The success of these shows led him to create a Christmas themed gift show. In 1978, he launched a Christmas gift show in Phoenix which helped promote locate businesses to compete with larger retailers. The show expanded to Chicago and Anaheim in its second year, and eight other cities the following year. Lindstrom would later leave Lindstrom & Jett to start other business ventures.

===Infomercials and watches===

In the 1980s, Lindstrom began doing infomercials and was the first to create a program-length television commercial. His first was how to get rich in real estate. He also ventured into the 900-number business, focusing on sports and entertainment trivia. He became known as the father of the infomercial industry, also being referred to as "Mr. Infomercial." He created businesses where he used infomercials to sell the products. In addition to "Get Rich with Real Estate," he created infomercials for people such as Zig Ziglar, Charles Givens, Bobby Singer, and Rita Davenport.
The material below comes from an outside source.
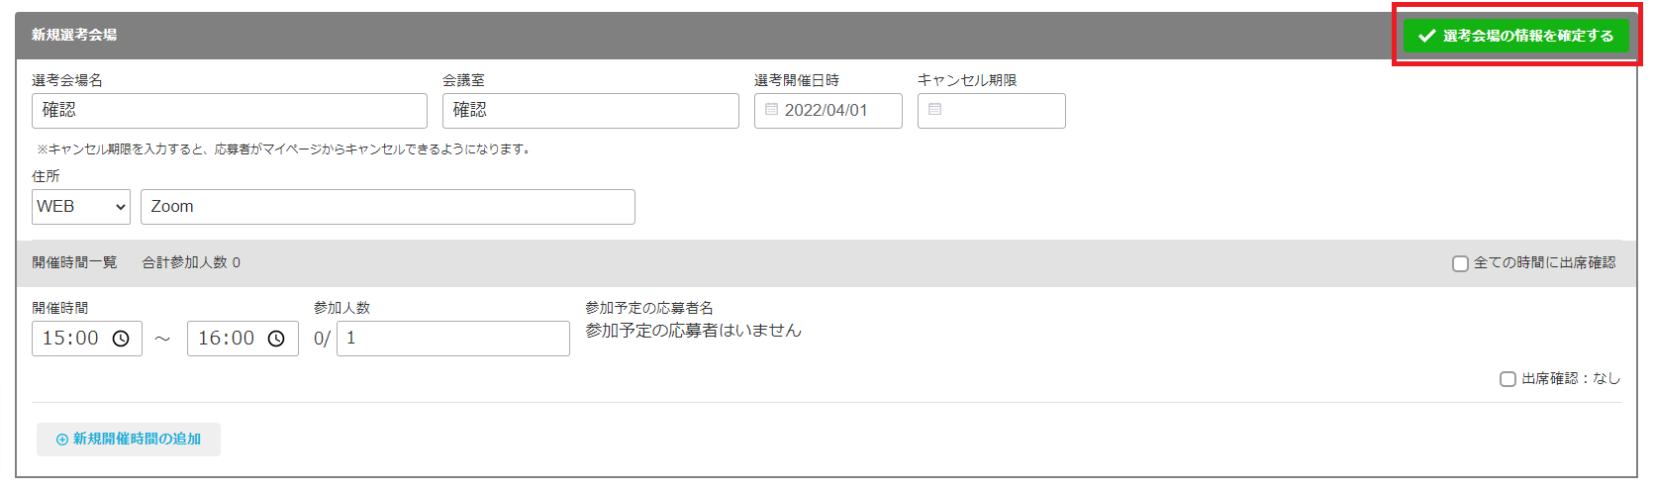1653x493 pixels.
Task: Toggle the 出席確認：なし checkbox
Action: tap(1507, 379)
Lindstrom became a media owner in the 1990s, owning or partnering in radio stations that included KRIM-FM, KBAS-FM, and KWAZ-FM. He also produced a television game show called Money Mania. It was an interactive game show that allowed people to play from home by telephone. He also ventured into the watch business, owning several stores in Nevada and being dubbed the "Sultan of schlock" by Forbes. He opened his first store in 1993 with $14,000 and was making $4 million per year by 1998. Lindstrom would use his talent as an advertiser to running infomercial spots on hotel room televisions. He also earned the name "Mr. Watchman" and was featured on shows such as Today Show, CBS News with Dan Rather, and CBS Overnight News. He sold the shops in 2007, retiring to Tucson, Arizona.

In 2014, Lindstrom was inducted into the Arizona Broadcasters Hall of Fame. In 2018, he released his auto-biography, FEARLESS! Confessions of a Serial Entrepreneur.